Work item
When a line of the entries contains "will", please list that line.

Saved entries
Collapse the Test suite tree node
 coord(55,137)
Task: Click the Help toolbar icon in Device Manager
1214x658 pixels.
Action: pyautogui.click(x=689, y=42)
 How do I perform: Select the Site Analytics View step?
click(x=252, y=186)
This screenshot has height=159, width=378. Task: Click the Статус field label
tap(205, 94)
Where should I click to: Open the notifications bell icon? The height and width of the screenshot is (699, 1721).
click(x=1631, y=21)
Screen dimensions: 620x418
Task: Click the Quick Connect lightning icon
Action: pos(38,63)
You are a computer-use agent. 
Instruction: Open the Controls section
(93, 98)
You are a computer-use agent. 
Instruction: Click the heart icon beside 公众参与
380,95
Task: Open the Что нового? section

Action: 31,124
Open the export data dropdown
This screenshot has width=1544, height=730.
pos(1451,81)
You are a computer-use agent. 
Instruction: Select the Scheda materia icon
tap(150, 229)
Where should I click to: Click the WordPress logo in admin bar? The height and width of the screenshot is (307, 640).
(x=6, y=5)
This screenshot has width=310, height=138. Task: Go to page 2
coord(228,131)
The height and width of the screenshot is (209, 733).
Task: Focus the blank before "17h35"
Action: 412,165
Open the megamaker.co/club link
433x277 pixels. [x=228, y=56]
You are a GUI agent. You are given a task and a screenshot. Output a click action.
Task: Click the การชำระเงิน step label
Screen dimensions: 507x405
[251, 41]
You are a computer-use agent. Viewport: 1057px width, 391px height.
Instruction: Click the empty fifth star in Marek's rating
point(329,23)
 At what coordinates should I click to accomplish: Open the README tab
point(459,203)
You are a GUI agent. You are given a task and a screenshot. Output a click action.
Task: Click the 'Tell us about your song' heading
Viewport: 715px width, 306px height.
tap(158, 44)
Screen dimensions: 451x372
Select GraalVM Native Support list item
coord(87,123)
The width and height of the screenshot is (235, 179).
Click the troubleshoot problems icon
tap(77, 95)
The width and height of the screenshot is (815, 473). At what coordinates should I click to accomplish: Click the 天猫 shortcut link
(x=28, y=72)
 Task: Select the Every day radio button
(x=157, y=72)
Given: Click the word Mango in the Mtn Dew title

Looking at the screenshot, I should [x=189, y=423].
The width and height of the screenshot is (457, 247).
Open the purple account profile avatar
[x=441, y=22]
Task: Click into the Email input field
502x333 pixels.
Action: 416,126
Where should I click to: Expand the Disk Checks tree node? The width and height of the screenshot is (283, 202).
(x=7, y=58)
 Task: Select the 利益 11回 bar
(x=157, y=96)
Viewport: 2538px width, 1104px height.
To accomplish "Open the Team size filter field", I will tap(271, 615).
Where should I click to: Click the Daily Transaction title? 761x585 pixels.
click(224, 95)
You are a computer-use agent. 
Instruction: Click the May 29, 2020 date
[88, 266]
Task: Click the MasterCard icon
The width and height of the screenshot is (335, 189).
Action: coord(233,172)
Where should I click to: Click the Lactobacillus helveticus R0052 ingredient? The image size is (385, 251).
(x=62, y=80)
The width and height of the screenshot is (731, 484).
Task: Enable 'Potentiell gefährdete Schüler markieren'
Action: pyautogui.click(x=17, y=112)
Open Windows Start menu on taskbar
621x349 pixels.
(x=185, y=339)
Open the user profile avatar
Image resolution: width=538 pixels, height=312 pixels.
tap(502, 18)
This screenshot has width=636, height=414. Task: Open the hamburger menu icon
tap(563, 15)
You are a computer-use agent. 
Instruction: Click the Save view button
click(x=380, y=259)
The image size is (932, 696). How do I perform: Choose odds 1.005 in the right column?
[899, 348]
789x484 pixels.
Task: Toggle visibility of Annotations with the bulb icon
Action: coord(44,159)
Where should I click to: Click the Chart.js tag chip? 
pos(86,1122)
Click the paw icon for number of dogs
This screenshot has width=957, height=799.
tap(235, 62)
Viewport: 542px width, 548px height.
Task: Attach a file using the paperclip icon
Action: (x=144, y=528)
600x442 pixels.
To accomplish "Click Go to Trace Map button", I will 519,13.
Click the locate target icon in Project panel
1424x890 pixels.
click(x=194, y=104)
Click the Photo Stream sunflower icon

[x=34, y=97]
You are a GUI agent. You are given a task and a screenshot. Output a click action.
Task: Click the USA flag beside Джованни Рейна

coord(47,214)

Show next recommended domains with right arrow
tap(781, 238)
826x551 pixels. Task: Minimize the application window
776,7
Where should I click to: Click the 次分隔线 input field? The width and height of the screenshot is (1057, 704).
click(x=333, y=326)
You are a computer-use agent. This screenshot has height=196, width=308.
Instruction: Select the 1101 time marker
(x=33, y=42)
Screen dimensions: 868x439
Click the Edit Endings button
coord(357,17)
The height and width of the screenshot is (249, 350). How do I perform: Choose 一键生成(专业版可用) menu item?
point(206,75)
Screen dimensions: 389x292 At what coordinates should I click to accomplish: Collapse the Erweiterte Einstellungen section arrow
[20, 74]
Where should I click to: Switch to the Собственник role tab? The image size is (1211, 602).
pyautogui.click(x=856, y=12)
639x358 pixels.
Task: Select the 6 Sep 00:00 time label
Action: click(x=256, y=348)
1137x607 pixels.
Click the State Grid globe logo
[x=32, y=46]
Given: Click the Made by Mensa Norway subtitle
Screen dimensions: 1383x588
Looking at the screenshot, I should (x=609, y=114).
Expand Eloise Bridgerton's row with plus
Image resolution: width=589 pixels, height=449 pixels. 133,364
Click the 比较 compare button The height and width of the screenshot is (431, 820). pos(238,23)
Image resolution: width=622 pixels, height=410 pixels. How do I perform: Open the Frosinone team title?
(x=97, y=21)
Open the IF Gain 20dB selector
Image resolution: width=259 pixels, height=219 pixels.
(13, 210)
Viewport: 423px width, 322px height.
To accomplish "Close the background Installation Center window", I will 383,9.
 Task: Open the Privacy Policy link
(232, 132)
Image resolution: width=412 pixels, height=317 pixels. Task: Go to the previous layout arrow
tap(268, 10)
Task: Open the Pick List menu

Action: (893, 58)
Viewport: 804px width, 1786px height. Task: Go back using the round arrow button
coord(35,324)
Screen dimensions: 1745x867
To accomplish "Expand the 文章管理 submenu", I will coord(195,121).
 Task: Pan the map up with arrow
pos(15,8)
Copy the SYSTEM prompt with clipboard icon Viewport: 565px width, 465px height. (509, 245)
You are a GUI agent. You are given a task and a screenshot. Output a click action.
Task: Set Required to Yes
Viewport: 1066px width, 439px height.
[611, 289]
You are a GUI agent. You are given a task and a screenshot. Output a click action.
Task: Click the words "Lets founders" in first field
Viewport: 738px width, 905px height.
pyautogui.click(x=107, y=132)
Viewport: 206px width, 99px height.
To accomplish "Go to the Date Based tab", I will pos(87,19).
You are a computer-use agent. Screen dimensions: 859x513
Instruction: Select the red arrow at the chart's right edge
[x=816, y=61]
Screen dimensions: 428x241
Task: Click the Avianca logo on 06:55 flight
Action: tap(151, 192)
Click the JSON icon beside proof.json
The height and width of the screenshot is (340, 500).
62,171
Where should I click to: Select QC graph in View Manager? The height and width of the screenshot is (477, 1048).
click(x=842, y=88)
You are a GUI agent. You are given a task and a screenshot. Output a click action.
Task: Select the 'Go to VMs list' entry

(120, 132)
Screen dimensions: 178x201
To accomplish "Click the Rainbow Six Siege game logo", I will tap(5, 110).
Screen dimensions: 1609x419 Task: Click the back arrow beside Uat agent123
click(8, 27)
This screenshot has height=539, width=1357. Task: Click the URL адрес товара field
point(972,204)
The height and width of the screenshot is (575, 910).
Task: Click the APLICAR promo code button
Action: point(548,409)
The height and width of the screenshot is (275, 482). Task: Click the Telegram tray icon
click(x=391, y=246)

Solution to the exercise
To accomplish "Open the Team size filter field", I will tap(271, 615).
To accomplish "Click Go to Trace Map button", I will 519,13.
To accomplish "Close the background Installation Center window", I will 383,9.
To accomplish "Expand the 文章管理 submenu", I will coord(195,121).
To accomplish "Go to the Date Based tab", I will pos(87,19).
To accomplish "Click the Rainbow Six Siege game logo", I will tap(5, 110).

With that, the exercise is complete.